Затем, увлеченный своим рвением, г-н Бланки завершает разрушение своей теории кооперации, которую г-н Пасси уже так грубо пошатнул, следующим примером: «Г-н Дайи, один из самых просвещенных фермеров, вел учет для каждого участка земли и учет для каждого продукта; и он доказывает, что в течение тридцати лет один и тот же человек никогда не получал равных урожаев с одного и того же участка земли. Продукты варьировались от двадцати шести тысяч франков до девяти тысяч или семи тысяч франков, иногда опускаясь до трехсот франков. Есть также определенные продукты — например, картофель, — которые не удаются один раз из десяти. Как же тогда, при этих колебаниях и столь неопределенных доходах, можно установить равное распределение и единую заработную плату для рабочих? . . .»

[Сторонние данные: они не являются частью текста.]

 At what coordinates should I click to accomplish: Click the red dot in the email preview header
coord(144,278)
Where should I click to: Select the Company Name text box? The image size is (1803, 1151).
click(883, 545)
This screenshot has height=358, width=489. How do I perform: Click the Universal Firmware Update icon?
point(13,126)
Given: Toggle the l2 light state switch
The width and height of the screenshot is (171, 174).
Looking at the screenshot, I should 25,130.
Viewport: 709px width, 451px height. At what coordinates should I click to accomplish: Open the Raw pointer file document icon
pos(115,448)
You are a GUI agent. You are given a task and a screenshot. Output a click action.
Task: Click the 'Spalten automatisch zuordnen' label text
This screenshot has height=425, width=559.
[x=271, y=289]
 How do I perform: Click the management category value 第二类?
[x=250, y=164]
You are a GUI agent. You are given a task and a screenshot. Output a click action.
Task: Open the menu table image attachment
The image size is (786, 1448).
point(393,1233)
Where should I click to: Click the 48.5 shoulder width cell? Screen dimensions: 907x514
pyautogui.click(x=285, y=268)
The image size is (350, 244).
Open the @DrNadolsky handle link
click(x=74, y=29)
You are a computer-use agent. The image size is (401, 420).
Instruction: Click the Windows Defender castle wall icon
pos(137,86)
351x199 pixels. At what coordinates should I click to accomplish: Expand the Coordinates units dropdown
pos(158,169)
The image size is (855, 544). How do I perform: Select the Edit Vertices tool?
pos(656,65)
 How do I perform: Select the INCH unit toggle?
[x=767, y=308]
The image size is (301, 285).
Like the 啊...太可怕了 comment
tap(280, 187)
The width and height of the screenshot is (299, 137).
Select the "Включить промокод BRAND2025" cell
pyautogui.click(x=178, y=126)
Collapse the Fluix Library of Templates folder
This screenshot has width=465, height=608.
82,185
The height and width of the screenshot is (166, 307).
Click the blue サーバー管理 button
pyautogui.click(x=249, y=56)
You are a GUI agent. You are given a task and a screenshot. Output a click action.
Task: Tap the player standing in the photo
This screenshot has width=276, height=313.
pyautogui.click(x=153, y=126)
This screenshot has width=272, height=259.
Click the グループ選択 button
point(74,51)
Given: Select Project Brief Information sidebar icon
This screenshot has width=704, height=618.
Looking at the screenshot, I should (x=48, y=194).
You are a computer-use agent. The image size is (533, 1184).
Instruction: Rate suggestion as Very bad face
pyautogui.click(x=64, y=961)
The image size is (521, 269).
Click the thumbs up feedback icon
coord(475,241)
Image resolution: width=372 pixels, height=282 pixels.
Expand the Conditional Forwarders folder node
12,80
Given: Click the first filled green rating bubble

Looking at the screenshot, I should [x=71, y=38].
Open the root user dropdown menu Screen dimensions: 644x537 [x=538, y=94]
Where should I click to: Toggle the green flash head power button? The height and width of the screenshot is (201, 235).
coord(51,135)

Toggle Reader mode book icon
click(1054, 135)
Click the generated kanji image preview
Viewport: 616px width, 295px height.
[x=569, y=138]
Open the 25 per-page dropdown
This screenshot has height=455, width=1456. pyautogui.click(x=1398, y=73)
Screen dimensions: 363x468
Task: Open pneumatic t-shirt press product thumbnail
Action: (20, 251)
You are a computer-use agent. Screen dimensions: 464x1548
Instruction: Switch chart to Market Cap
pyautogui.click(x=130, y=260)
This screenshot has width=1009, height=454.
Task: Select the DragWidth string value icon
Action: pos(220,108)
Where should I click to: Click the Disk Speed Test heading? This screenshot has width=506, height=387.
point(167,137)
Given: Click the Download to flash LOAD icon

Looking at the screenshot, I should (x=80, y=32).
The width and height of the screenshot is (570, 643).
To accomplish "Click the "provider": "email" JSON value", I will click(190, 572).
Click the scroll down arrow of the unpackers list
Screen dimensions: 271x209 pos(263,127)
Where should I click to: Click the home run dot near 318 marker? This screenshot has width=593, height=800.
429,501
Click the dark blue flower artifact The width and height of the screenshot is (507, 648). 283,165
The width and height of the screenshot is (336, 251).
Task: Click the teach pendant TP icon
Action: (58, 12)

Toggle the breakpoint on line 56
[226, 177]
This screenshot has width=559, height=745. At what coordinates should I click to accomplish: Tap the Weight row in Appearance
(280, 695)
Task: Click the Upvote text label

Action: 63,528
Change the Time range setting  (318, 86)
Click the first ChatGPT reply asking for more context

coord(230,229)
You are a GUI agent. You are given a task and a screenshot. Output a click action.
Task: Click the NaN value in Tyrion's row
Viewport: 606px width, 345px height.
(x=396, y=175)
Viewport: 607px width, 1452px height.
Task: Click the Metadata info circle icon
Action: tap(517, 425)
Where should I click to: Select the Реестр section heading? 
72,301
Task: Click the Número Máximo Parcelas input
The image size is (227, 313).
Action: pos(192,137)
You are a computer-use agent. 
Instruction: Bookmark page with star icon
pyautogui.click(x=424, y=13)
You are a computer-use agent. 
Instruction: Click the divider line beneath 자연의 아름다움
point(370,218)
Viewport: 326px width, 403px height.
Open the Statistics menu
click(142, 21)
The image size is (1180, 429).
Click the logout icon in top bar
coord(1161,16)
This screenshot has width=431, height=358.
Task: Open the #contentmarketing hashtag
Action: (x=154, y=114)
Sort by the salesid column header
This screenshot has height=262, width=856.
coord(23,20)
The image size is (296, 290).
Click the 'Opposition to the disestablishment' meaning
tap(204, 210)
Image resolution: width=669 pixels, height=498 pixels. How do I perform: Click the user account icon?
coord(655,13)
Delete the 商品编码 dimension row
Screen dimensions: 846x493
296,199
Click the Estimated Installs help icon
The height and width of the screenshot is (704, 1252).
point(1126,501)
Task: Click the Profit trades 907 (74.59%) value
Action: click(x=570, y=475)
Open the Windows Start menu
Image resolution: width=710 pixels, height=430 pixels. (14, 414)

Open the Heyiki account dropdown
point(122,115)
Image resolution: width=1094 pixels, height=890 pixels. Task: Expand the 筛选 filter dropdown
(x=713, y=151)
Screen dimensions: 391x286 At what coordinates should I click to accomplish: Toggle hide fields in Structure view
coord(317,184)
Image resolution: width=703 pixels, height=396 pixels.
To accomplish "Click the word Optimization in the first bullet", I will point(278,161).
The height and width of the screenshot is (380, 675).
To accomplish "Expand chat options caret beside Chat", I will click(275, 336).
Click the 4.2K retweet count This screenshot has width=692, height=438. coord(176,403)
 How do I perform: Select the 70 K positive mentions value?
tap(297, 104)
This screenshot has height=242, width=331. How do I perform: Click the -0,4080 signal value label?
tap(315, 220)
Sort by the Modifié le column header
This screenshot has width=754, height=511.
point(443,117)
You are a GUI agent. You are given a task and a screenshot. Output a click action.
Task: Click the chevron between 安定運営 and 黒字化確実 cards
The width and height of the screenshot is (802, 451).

Можно было бы ответить, что колебания в продукте каждого участка земли просто указывают на то, что необходимо объединить собственников друг с другом после объединения рабочих с собственниками, что установило бы более полную солидарность: но это было бы предрешением самого вопроса, который г-н Бланки окончательно решает, после размышления, как недостижимый — а именно, организации труда. Кроме того, очевидно, что солидарность не добавила бы ни обола к общему богатству, и что, следовательно, она даже не затрагивает проблему разделения.

Короче говоря, прибыль, которой так завидуют и которая часто является весьма неопределенным делом для работодателей, далеко не покрывает разницу между фактической заработной платой и желаемой заработной платой; и прежний план г-на Бланки, жалкий в своих результатах и дезавуированный своим автором, стал бы бичом для обрабатывающей промышленности. Теперь, когда разделение труда отныне повсеместно установлено, аргумент обобщается и приводит нас к выводу, что НИЩЕТА ЯВЛЯЕТСЯ СЛЕДСТВИЕМ ТРУДА, так же как и праздности.

Ответ на это, и это излюбленный аргумент народа, таков: Увеличьте цену услуг; удвойте и утройте заработную плату.

Признаюсь, что если бы такое увеличение было возможно, это был бы полный успех, что бы ни говорил г-н Шевалье, которого нужно немного поправить в этом пункте.

По мнению г-на Шевалье, если цена на какой-либо товар увеличивается, другие виды будут расти в такой же пропорции, и никто не получит от этого выгоды.

Этот аргумент, который экономисты повторяли более века, столь же ложен, сколь и стар, и г-ну Шевалье, как инженеру, следовало бы исправить экономическую традицию. Если жалованье старшего клерка составляет десять франков в день, а заработная плата рабочего — четыре, то если доход каждого увеличится на пять франков, соотношение их состояний, которое раньше было как сто к сорока, станет впоследствии как сто к шестидесяти.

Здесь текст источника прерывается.